## [Texte fourni]
Battu, emprisonné, censuré, le chanteur tunisien Bendir Man n'a jamais voulu se taire.

Il a 26 ans. L'air de rien derrière sous son éternelle casquette militaire. Mais pour les Tunisiens, il est une véritable star.

Ne lui en déplaise, Bayram Kirani, alias Bendir Man, est devenu un des héros de la révolution tunisienne. Ses chansons satiriques et engagées ont donné courage à la population, qui les a jouées en boucle malgré la censure. Il compte aujourd'hui plus de 150 000 fans sur MySpace et près de 100 000 amis sur Facebook. Sans parler de tous les gens qui l'arrêtent dans la rue à Tunis.

Le jeune homme, qui se produit ce soir à Montréal dans le cadre des Journées de la Tunisie nouvelle, n'aime pas toute cette attention et préférerait visiblement s'effacer derrière la cause. Ce qui s'est passé dans son pays, dit-il, est le résultat d'un mouvement collectif impliquant toutes les générations et pas seulement la sienne. À l'entendre, sa contribution ne fut qu'un élément parmi d'autres. «Je n'ai pas montré la voie, ça s'est fait très spontanément», dit-il, en ajoutant qu'il se voyait «tout petit» pendant les manifestations.

Reste que Bendir Man a longtemps dit tout haut ce que plusieurs pensaient tout bas, ce qui lui a valu d'être banni depuis ses débuts. En deux ans de carrière, le chanteur n'a pas eu le droit de donner un seul concert en Tunisie, se produisant exclusivement en France et même un peu ici, à Montréal. Des jeunes qui l'écoutaient ont été arrêtés. Des programmateurs de salles qui voulaient l'engager ont été menacés par la police. Son CD, produit clandestinement, se passait exclusivement sous le manteau. Sa maison était surveillée, sa ligne sur écoute. Sans compter les nombreuses fois où on l'a tabassé et jeté en prison.

## [Consigne proposée 1]
Selon le texte fourni, combien de fans Bendir Man compte-t-il sur MySpace ?
## [Consigne proposée 2]
Expliquez, en vous appuyant sur le texte fourni, pourquoi Bendir Man a été banni dès ses débuts.

## [Données affichées]
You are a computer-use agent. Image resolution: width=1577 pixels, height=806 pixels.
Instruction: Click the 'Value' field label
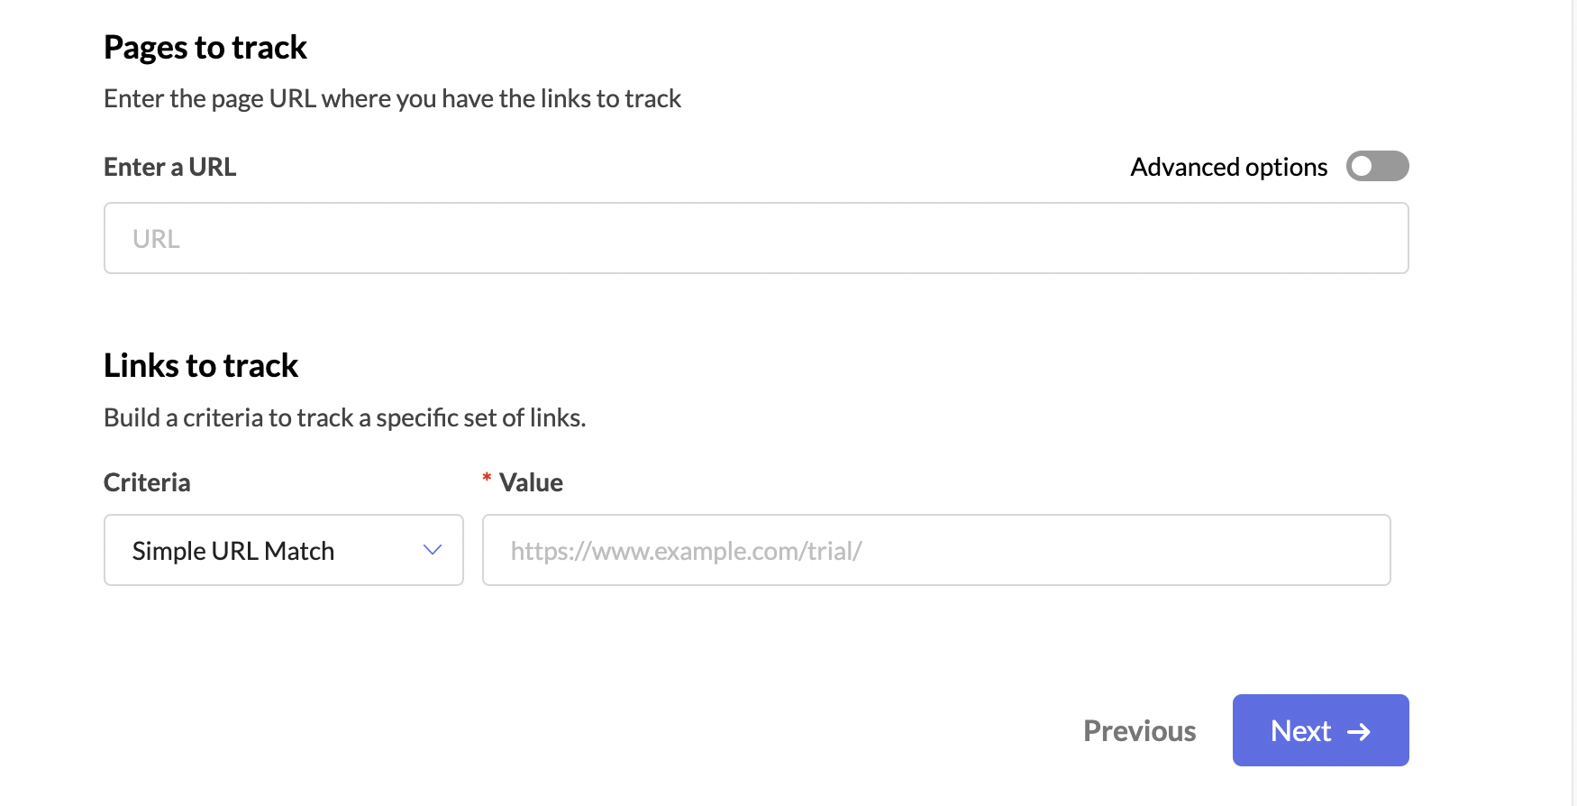pyautogui.click(x=531, y=482)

## [Corrigé de l'exercice 1]
Plus de 150 000 fans.

## [Corrigé de l'exercice 2]
Bendir Man a longtemps dit tout haut ce que plusieurs pensaient tout bas. C'est ce qui lui a valu d'être banni depuis ses débuts.